In other words, once you try to define <CM, VAR1> as being a
variant form of the combining mark in question, you start
getting into trouble whenever you try to add another combining
mark after it in sequence.
>
> If CGJ can be used with combining marks in situations where (as far as
> we know) there is in fact no problem with multiple combining marks, what
> is to stop variation selectors being used in the same situations?
Because the situations are different.
Apparently you are not grokking this.
The umlaut/tréma case is one of distinguishing the *collation* order
of letters with umlaut versus letters with tréma, *not* their
appearance.
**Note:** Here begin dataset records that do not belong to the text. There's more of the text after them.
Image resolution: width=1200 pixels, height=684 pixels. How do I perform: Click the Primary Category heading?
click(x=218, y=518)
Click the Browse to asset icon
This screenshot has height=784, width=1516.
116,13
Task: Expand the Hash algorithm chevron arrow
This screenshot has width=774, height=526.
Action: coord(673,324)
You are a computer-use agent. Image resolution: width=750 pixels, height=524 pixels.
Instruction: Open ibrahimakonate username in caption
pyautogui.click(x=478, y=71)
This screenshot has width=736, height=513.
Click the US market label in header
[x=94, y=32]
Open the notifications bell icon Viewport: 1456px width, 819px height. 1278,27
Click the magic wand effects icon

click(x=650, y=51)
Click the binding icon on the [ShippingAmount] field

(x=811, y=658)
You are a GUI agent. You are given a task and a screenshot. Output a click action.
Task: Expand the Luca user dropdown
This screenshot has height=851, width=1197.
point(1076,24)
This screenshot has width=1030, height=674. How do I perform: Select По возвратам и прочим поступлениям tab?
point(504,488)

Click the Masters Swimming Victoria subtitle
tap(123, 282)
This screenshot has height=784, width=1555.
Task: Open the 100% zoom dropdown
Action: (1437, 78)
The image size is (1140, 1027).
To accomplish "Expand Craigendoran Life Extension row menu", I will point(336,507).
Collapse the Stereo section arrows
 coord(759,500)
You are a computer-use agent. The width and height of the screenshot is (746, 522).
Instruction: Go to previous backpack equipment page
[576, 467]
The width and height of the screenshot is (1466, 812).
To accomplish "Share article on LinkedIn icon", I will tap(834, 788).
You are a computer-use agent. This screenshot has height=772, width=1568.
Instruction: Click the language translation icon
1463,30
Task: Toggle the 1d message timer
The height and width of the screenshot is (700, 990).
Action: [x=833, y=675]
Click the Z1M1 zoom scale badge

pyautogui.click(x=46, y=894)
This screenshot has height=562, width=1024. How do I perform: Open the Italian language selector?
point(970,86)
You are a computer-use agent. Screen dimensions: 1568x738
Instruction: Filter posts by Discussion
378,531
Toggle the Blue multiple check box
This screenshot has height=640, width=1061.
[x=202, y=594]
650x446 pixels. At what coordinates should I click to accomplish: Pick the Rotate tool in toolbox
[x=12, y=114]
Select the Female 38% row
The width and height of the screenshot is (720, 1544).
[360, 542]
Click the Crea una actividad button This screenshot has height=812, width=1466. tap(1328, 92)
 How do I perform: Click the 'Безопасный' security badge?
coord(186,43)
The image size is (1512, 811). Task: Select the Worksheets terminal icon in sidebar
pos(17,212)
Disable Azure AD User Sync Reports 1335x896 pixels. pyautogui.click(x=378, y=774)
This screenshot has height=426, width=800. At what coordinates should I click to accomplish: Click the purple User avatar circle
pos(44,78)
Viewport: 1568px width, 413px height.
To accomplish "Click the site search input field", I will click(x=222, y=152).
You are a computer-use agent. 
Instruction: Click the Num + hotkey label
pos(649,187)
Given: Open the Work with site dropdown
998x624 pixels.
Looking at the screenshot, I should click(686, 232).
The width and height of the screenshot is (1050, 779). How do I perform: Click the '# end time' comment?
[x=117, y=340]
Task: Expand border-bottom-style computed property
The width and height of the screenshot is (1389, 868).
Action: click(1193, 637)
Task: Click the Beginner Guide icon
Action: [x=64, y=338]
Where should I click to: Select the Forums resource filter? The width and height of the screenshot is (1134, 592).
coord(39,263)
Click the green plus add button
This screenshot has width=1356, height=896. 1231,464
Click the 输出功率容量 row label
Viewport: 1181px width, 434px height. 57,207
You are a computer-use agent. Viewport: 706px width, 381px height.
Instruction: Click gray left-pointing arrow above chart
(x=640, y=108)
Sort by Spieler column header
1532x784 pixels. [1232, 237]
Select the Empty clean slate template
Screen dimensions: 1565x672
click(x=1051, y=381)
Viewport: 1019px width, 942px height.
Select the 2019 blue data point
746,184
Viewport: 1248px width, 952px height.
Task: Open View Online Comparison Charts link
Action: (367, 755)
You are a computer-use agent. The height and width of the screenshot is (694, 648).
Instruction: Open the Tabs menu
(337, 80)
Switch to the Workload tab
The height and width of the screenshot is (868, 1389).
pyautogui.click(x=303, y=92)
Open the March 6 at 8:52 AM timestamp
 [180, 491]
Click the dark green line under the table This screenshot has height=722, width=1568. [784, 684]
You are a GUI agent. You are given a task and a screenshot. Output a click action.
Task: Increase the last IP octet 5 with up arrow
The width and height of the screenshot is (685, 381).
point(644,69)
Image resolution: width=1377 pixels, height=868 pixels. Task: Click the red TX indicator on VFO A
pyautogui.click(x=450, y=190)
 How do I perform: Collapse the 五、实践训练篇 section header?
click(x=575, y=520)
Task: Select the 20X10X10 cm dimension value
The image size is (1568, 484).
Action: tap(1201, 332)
The fact that some minority decides to then also
display a tréma with a slightly different form than umlaut is
besides the point, and does not reflect majority practice even
in the German bibliographic data.
Furthermore, the recommended sequences here are, I reiterate:
<BASE, COMBINING DIAERESIS> (for umlaut)
<BASE, CGJ, COMBINING DIAERESIS> (for tréma)
The CGJ is *not* applied to the diaeresis character -- it is first
in the sequence, right after the base letter.
The following sequence *is* an allowed one for a variation selector:
<BASE, VAR1, combining-mark>
as long as the sequence <BASE, VAR1> has *explicitly* been standardized
as representing a distinct, graphical variant of <BASE>. If I then
apply one or more combining marks to that sequence, there is not a
problem.
However, such usage defines a variant of the base, not a variant of
the combining mark itself.
> One
> such situation is Holam Male which never takes an additional combining
> mark*. So why can't we represent it as <VAV, HOLAM, variation selector>?
Because the UTC has ruled out <CM, VAR> as interpretable sequences.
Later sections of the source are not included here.